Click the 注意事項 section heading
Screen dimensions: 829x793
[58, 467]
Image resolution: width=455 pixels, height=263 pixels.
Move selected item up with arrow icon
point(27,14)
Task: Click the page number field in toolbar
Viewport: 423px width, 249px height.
★ ★ ★ ★ ★ ★ ★
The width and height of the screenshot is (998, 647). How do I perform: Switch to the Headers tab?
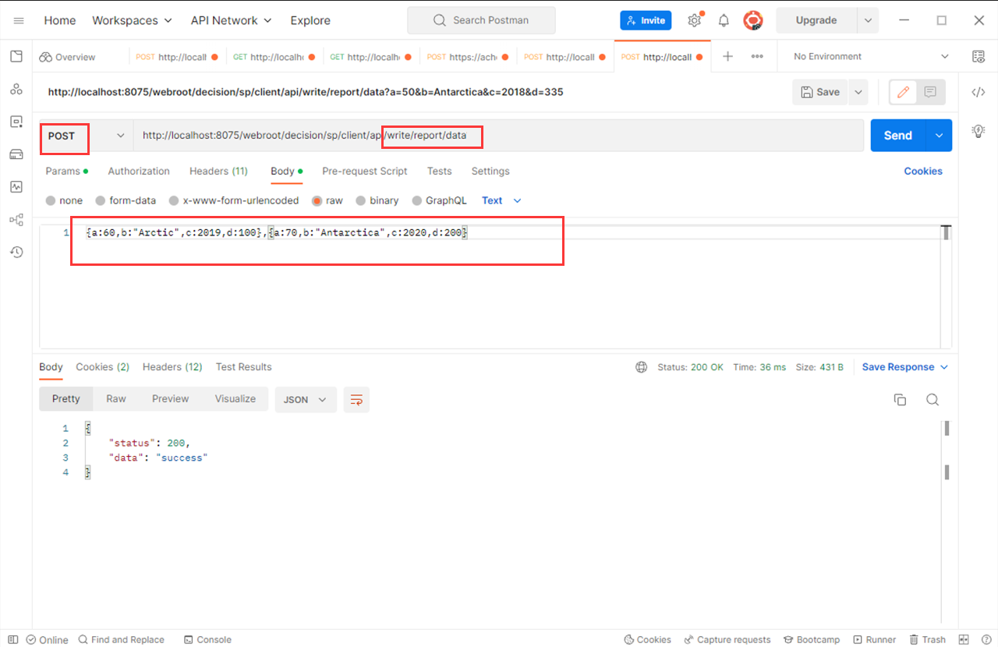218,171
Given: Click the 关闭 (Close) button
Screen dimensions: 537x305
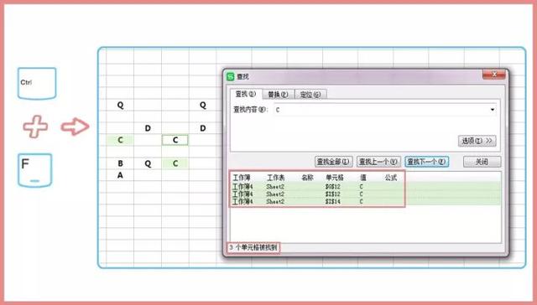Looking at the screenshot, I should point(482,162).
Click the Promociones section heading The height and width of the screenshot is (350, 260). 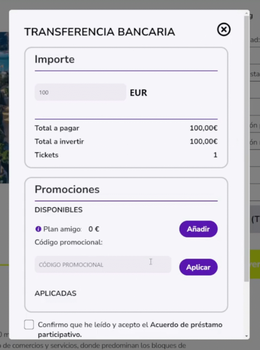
★ ★ ★ ★ ★ ★ ★
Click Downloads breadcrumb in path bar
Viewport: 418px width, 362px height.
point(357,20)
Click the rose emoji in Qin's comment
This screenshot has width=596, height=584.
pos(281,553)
★ ★ ★ ★ ★ ★ ★
• [Requirement]:
Your answer must consist solely of the lines above between the line holding "Click the 注意事項 section heading" and the line holding "Viewport: 423px width, 249px height.", inclusive, copied exactly.

• [Result of the exercise]:
Click the 注意事項 section heading
Screen dimensions: 829x793
[58, 467]
Image resolution: width=455 pixels, height=263 pixels.
Move selected item up with arrow icon
point(27,14)
Task: Click the page number field in toolbar
Viewport: 423px width, 249px height.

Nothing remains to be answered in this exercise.